**Directions**
1. According to the BARMAN project description, what is the BARMAN made of?
2. Write the next part of the BARMAN project description, picking up right after its last sentence.

***** Document excerpt

The BARMAN project

The aim of this project is to add 2D vision to the BARMAN demonstrator shown in Fig. 1. The BARMAN is composed of two DENSO robots. In its basic release it picks up bottles, uncorks them and places them on the rotating table. It then rotates the table, so that people can pick them up and drink.

The tasks of the Barman are summarized here:

  1. to survey the foreground and check if empty glasses are present;
  2. to rotate the table and move glasses to the background;
  3. to monitor for a bottle on the conveyor, recognize it, pick it up, uncork it and fill the glasses;
  4. to rotate the table to move glasses to the foreground zone.

These simple operations require that suitable image processing is developed and validated. The software environment is the Halcon Library 9.0; the whole-project is deveoped in VB2005. The robot platform is the ORiN 2 (from DENSO).

The work performed so far implements the following basic functions described below.

Calibration of BOTH cameras and robot

The aim is to define an absolute reference system for space point coordinates, where the camera coordinates can be mapped to the robot coordinates and viceversa. To perform this task a predefined master is used acquired under different perspectives (see Fig. 1 and Fig. 2 ).

**********
***** Supplied information

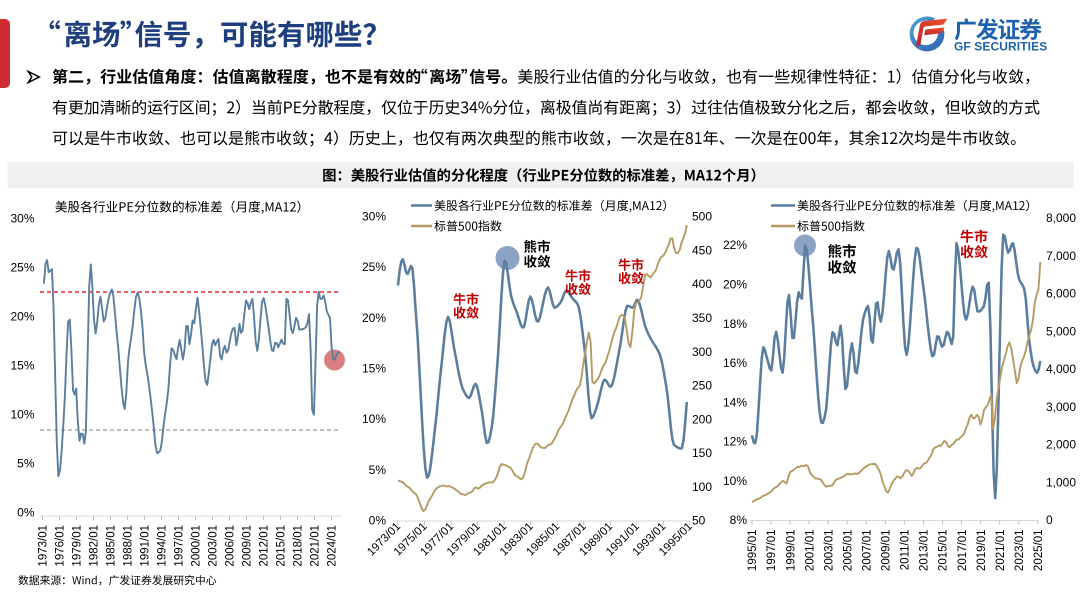 The image size is (1080, 593). I want to click on svg-text: 2019/01, so click(982, 551).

**********

**Results for the exercise**
1. Two DENSO robots.

2.
The acquired images are elaborated by the Halcon calibration functions, and both extrinsic and intrinsic camera parameters are estimated. In parallel, special procedures for robot calibration have been reproduced and combined with the parameters estimated for the cameras (Fig 3).

Fig. 1 - Acquisition of the master in correspondence with the background zone (left); corresponding image in the Halcon environment (right).
Fig. 2 - Images of the master before (left) and after (right) the elaboration.
master_robot.JPG
Fig. 3 - Calibration process of the robot.

Detection of empty glasses in the foreground

Flexible detection has been implemented to monitor the number of empty glasses. In addition, some special cases have been taken into account. Some exaples are shown in the following images (Fig. 4 and Fig. 5).

Fig. 4 - Detection of a single glass (left); detection of three glasses (right).
Fig. 5 - Detection of four glasses very close to each other (left); detection in the presence of glasses turned upside down.

Detection of glasses in the background

The position of the glasses in the background are calculated very precisely, since the camera is calibrated. In addition, it is possible to recognize semi-empty glasses and glasses turned upside down. This detection is mandatory to guarantee that the filling operation is performed correctly. Fig. 6 shows some significant examples.

Fig. 6 - Detection of the position of the glasses in the background. The system detects the presence of semi-empty glasses (center image) and turned glasses and do not mark them as available for subsequent operations.

Bottle detection

Three different types of bottles are recognized as “good” bottles by the system. The system is able to detect any other object which does not match the cases described above. It can recognize either if the “unknown” object can be picked up and disposed by the Barman, or if it must be removed manually.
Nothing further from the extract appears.